14A:9-4.     Certificate of amendment
     (1)  If the amendment is made as provided by subsection 14A:9-2(1), a certificate of amendment shall, subject to subsection 14A:2-6(3), be signed by all the incorporators, shall set forth the name of the corporation and the amendment so adopted, and shall recite that the amendment is made by unanimous consent of the incorporators before the organization meeting of the directors.

    (2)  If the amendment is made by the board as referred to in subsection 14A:9-2(2), a certificate of amendment shall be executed on behalf of the corporation.  The certificate shall set forth the information required by the section of this act which empowers the board to make the amendment.

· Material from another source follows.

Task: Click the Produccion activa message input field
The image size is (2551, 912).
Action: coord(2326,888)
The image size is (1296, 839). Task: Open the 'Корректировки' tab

    (3)  If the amendment is made as provided by subsection 14A:9-2(4), a certificate of amendment shall be executed on behalf of the corporation and shall set forth

    (a)  The name of the corporation;

    (b)  The amendment so adopted;

    (c)  The date of the adoption of the amendment by the shareholders;

    (d)  The number of shares entitled to vote thereon, and if the shares of any class or series are entitled to vote thereon as a class, the designation and number of shares entitled to vote thereon of each such class or series;

    (e)  The number of shares voted for and against such amendment, respectively, and if the shares of any class or series are entitled to vote thereon as a class, the number of shares of each such class and series voted for and against such amendment, respectively;

    (f)  If such amendment is intended to provide for an exchange, reclassification or cancellation of issued shares, a statement of the manner in which the same shall be effected; and

    (g)  If, pursuant to subsection 14A:9-4(5), the amendment is to become effective at a time subsequent to the time of filing, the date when the amendment is to become effective.

    (4)  (Deleted by amendment, P.L. 1988, c. 94.)

    (5)  Each certificate of amendment of the certificate of incorporation shall be filed in the office of the Secretary of State and the amendment shall become effective upon the date of filing or at such later time, not to exceed 90 days from the date of filing, as may be set forth in the certificate.

    L.1968, c.350; amended 1973,c.366,s.48;  1988,c.94,s.54.